The RAM-backed block device in question here is more like tmpfs, but with an ability to use the disk if, and only if, it overflows. There's no intention or need to store its whole contents on the durable "disk" device.
Hence you can do things entirely in RAM as long as your CI/CD job can fit all the data there, but if it can't fit, the job just gets slower instead of failing.
Consider a scenario where your VM has 4GB of RAM, but your build accesses a total of 6GB worth of files. Suppose your code interacts with 16GB of data, yet at any moment, its active working set is only around 2GB. If you preload all Docker images at the start of your build, they'll initially be cached in RAM. However, as your build progresses, the kernel will begin evicting these cached images to accommodate recently accessed data, potentially even files used infrequently or just once. And that's the key bit, to force caching of files you know are accessed more than once.
By implementing your own caching layer, you gain explicit control, allowing critical data to remain persistently cached in memory. In contrast, the kernel-managed page cache treats cached pages as opportunistic, evicting the least recently used pages whenever new data must be accommodated, even if this new data isn't frequently accessed.
I believe various RDBMSs bypass the page cache and use their own strategies for managing caching if you give them access to raw block devices, right?
And if yank the cord before the package is fully unpacked? Wouldn't that just be the same problem? Solving that problem involves simply unpacking to a temporary location first, verifying all the files were extracted correctly, and then renaming them into existence. Which actually solves both problems.
Package management is stuck in a 1990s idea of "efficiency" which is entirely unwarranted. I have more than enough hard drive space to install the distribution several times over. Stop trying to be clever.
Not the same problem, it's half-written file vs half of the files in older version.
> Which actually solves both problems.
it does not and you would have to guarantee that multiple rename operations are executed in a transaction. Which you can't. Unless you have really fancy filesystem.
> Stop trying to be clever.
It's called being correct and reliable.
Not strictly.
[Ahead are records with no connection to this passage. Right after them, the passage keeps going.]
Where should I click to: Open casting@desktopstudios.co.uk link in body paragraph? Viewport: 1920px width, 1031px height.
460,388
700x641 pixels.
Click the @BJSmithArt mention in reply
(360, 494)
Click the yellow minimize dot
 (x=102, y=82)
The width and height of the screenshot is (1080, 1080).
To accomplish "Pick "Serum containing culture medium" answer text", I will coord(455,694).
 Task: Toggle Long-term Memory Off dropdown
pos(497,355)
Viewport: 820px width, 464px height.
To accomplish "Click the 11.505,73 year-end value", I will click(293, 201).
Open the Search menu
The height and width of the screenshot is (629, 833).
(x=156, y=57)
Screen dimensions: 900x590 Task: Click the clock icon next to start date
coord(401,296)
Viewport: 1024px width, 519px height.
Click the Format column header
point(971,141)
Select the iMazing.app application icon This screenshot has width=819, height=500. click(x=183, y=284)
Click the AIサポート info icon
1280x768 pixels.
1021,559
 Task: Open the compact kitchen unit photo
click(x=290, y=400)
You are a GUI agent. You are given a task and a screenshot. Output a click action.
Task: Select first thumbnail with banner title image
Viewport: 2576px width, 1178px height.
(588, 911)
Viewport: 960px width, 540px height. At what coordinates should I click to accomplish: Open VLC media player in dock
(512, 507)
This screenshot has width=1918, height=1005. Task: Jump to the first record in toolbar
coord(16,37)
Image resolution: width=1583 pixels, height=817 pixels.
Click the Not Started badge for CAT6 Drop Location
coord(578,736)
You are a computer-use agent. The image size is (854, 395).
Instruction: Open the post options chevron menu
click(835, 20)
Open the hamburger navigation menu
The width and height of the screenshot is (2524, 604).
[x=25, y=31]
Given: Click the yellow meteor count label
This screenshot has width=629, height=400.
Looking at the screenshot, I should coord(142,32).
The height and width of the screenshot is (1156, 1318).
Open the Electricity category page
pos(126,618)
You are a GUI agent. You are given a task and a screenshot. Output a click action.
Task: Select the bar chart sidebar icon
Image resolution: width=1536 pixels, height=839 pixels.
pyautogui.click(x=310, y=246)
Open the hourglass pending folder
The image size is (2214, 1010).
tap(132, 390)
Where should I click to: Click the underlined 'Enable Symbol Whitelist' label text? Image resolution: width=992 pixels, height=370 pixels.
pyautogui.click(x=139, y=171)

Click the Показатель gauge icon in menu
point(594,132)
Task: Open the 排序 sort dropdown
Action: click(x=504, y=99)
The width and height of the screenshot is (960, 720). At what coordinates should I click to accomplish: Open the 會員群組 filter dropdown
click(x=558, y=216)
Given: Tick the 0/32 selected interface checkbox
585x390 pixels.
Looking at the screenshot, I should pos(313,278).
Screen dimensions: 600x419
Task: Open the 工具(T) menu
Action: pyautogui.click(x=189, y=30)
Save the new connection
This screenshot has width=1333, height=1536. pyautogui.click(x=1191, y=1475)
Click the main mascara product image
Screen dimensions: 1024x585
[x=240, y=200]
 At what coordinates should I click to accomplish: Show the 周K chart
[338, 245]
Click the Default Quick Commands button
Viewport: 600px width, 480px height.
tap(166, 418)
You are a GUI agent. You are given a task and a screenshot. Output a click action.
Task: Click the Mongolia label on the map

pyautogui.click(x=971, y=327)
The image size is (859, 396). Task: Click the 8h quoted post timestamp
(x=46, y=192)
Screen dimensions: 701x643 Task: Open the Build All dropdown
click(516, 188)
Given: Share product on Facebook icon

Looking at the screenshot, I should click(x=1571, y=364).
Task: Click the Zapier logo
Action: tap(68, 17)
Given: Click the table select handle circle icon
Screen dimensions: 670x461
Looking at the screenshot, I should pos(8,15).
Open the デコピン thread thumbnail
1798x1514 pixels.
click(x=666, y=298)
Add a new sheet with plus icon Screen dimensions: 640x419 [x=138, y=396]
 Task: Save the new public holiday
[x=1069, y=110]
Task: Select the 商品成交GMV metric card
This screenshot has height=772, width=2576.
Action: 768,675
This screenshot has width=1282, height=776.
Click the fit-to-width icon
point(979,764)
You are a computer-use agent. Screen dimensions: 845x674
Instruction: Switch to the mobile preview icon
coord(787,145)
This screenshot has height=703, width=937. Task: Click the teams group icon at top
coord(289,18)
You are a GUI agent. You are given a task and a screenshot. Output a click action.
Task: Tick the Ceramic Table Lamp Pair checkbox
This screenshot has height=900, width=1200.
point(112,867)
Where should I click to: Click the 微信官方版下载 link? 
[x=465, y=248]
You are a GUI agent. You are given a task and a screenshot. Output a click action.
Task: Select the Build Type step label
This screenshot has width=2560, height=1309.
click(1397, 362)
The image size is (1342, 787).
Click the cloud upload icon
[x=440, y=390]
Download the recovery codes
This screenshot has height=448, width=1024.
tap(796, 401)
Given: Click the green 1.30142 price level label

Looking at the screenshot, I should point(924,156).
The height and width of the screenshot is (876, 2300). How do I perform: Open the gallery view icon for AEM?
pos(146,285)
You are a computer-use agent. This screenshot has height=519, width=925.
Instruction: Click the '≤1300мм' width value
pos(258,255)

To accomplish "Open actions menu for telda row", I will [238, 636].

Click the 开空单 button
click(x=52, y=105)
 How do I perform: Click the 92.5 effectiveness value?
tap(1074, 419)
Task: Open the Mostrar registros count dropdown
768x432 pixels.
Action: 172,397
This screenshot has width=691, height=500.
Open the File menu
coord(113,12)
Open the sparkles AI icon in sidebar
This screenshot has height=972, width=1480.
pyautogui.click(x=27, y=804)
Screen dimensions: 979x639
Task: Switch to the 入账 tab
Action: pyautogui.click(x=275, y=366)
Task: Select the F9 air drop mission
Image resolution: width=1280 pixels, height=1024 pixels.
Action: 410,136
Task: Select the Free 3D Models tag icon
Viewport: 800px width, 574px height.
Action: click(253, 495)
You have to guarantee that after reboot you rollback any partial package operations. This is what a filesystem journal does anyways. So it would be one fsync() per package and not one per every file in the package. The failure mode implies a reboot must occur.
> It's called being correct and reliable.
There are multiple ways to achieve this. There are different requirements among different systems which is the whole point of this post. And your version of "correct and reliable" depends on /when/ I pull the plug. So you're paying a huge price to shift the problem from one side of the line to the other in what is not clearly a useful or pragmatic way.
It makes no sense to trust that fsync() does what it promises but not that close() does what it promises. close() promises that when close() returns, the data is stored and some other process may open() and find all of it verbatim. And that's all you care about or have any business caring about unless you are the kernel yourself.
In both scenarios, yes. This is what dpkg database is for, it keeps info about state of each package: whatever is it installed, unpacked, configured and so on. It is required to handle interrupted update scenario, no matter if it was interrupted during package unpacking or in the configuration stage.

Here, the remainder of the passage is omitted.